An organization that spends the majority of its funds on eliminating animal agriculture shouldn’t be given a place at the table to create laws that affect this industry and the food we eat. Yet they are, claiming to be only interested in better welfare for farm animals and not on abolition. Their actions, however, speak louder than their words- animal products of any kind are not permitted at their offices or events. And recipes posted on their website and in their magazine are completely devoid of all animal products. You won’t find a single egg, a solitary tablespoon of butter, a splash of milk or any animal based proteins (aka meat) anywhere in their publications, all in the false presumption that all animal products are the result of mistreatment and abuse.
In the past few years I have met many producers, from the humblest mom and pop roadside stand to the largest commercial facilities.  Though they were varied in their approaches and beliefs, all shared on common theme- all were deeply concerned about the welfare of their animals, and were confident their methods worked. It stands to reason, after all, that healthy animals that are well treated are more productive. I can’t and won’t argue that fact, or the methods employed by each producer.  If I don’t like the way one does business, I just won’t buy the product. End of story.
To aggressively advocate that all animal products should be removed from everyone’s diet , and to do so on the platform that all animal based foods are the result of mistreatment, is ridiculous. To discover these deceptions are being perpetrated using tax free donations is appalling.
Browsing through the collection of recipes on      http://www.humanesociety.org/issues/eating/recipes/recipes.html   I come across some real whoppers.  “Cheese sauce”, says one. Oh, I like cheese!  It goes with nearly everything, and the simplest sauce recipe is a basic roux of butter and flour, plus hot milk and whatever shredded cheese you happen to have on hand. I’ve started a lot of low cost, tasty meals this way.
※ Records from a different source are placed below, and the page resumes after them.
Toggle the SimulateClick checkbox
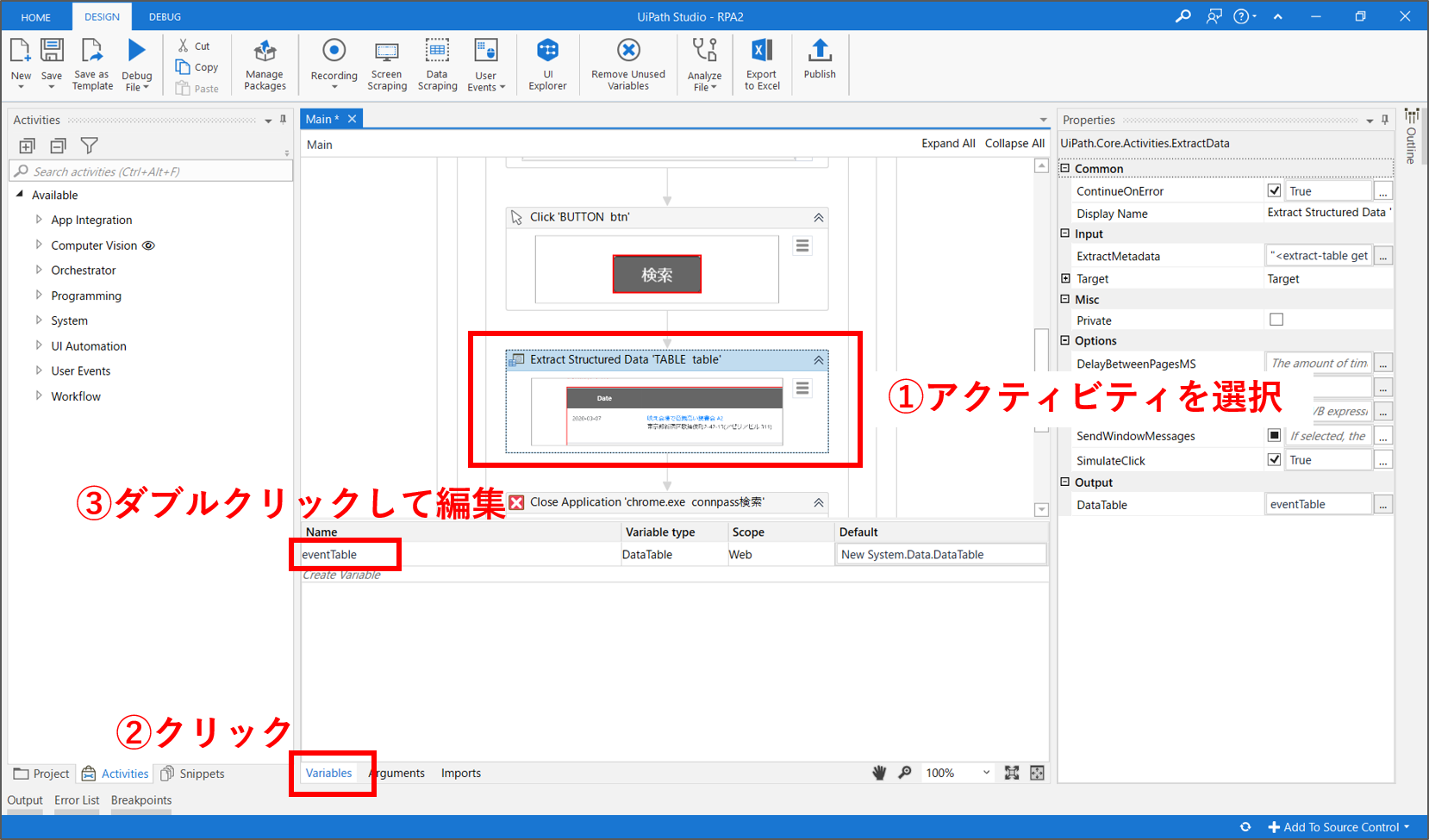[x=1274, y=460]
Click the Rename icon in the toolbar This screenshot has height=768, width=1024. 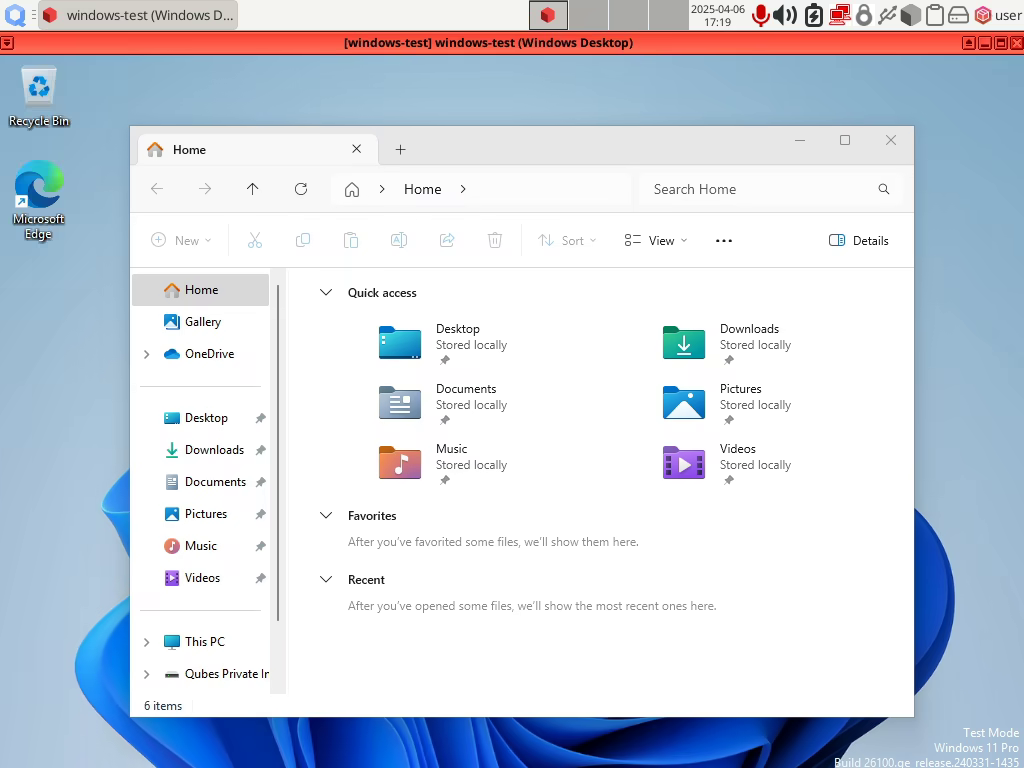[399, 240]
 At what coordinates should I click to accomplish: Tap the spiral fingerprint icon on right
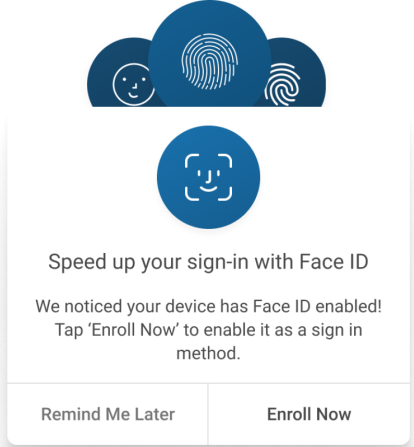(282, 85)
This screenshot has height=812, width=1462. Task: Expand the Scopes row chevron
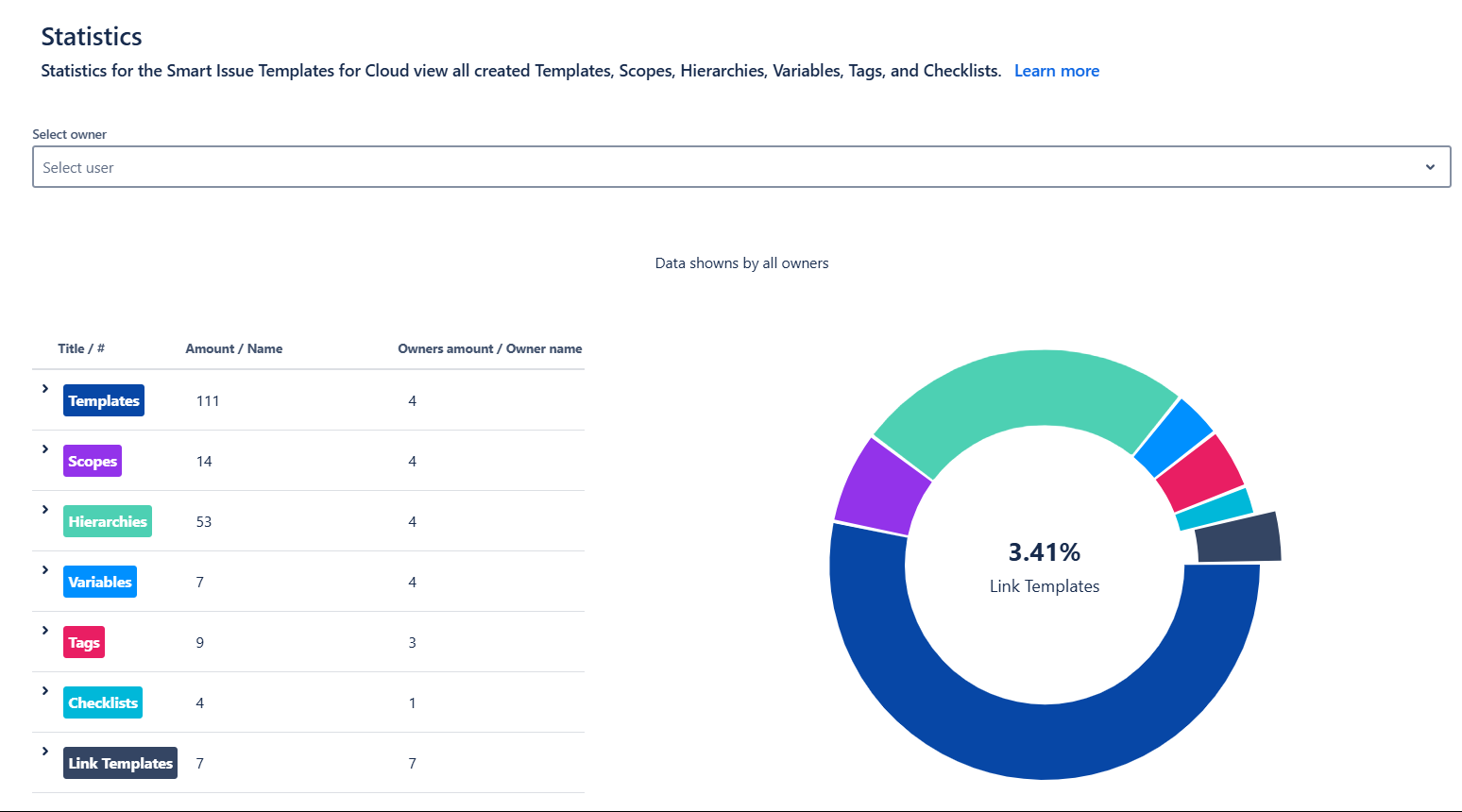pos(44,449)
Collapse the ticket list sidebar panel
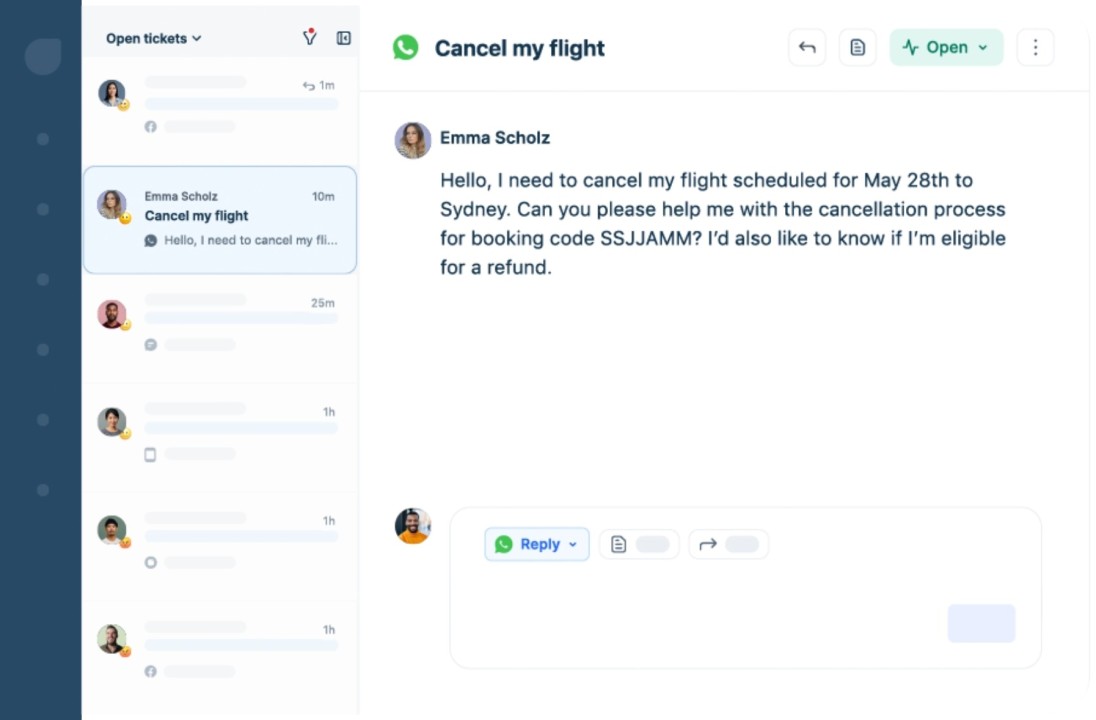1096x720 pixels. 344,38
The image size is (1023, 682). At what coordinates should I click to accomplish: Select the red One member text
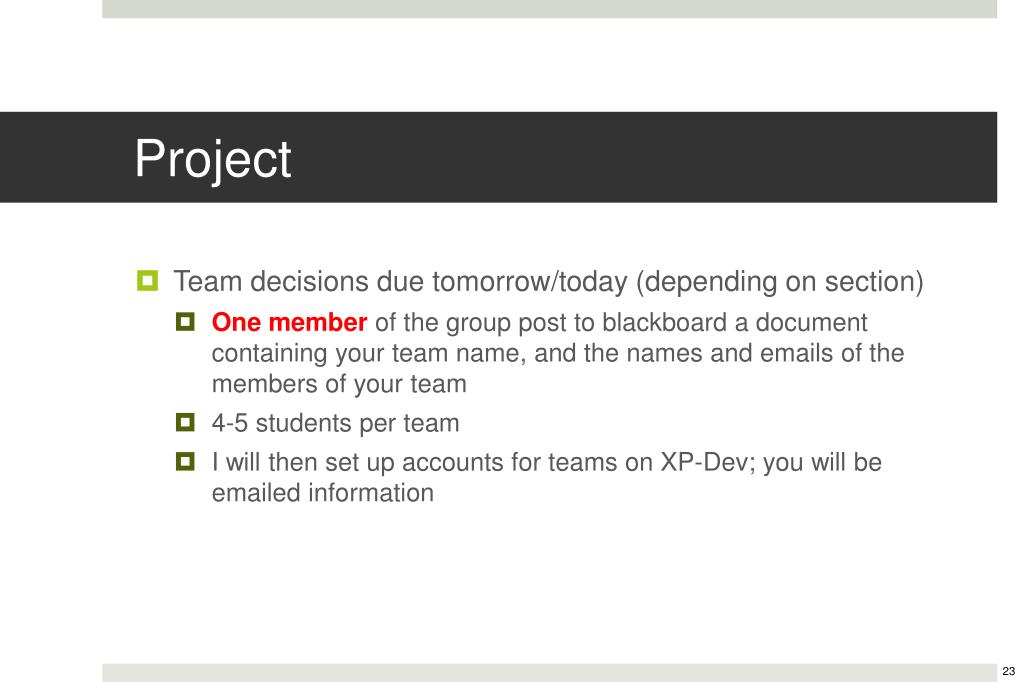click(x=289, y=322)
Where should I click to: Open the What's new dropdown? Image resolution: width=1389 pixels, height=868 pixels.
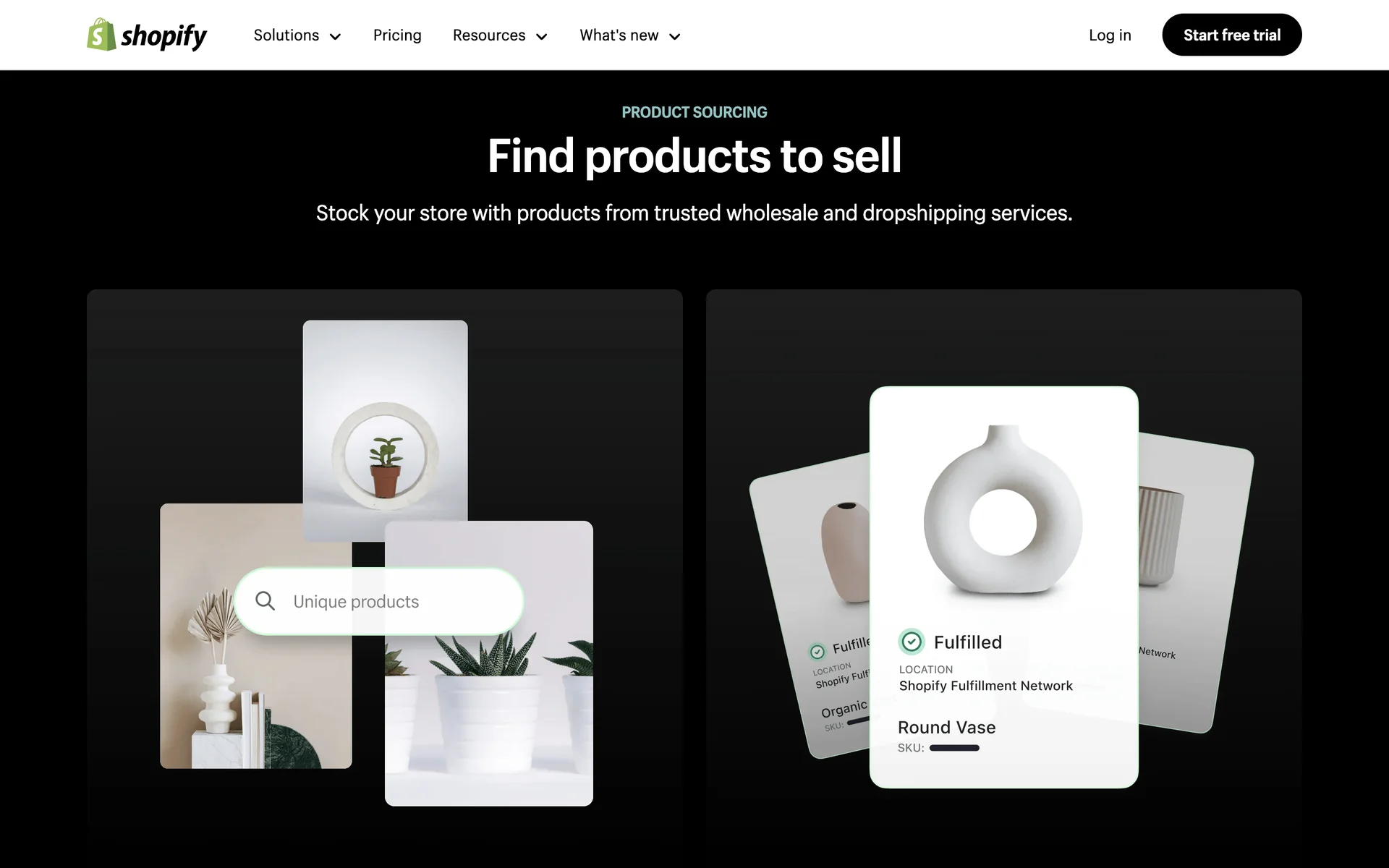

So imagine reading this ingredient list:
1 cup of water
1/4 cup roasted red peppers
1/4 cup raw almonds
1/4 cup lemon juice
3 tablespoons tahini
3 tablespoons whole wheat flour
2 tablespoons corn starch (or arrowroot)
Salt
Garlic powder
Seriously?  Who in the world, other than maybe the combined $40 million in annual salaries HSUS employee roster keeps items like roasted red peppers, raw almonds, whole wheat or arrowroot flour and tahini in their pantry on a daily basis?   Why fake it in the first place? Why put so much time, effort and money- this isn’t an inexpensive sauce- to recreate a food you have a moral objection to eating?
Why go to such extreme lengths to pass off a substitute, when there’s absolutely nothing wrong with eating the original item you’ve worked so hard simulate?  
The assumption ,or as I see it, excuse, is that you, gentle reader, don’t have brains enough to determine where your food comes from, and on the off chance that your food is the product of a rare individual case of animal mistreatment, you should simply avoid those foods forever.  It’s really not the point at all. The purpose is to convert you to their lifestyle, regardless of high costs and unsustainable claims it is healthier for everyone. It’s just not true, and repeating a lie isn’t going to make it reality.
I don’t eat like you and you don’t eat like me. I think you’ve got the right to feel comfortable with wherever your foods, whatever they are, are sourced from.  You should have the choice.
And national groups should be transparent about their real reasons for the influence they exert on those choices.
Otherwise, they are just as fake as the faux foods they are pushing.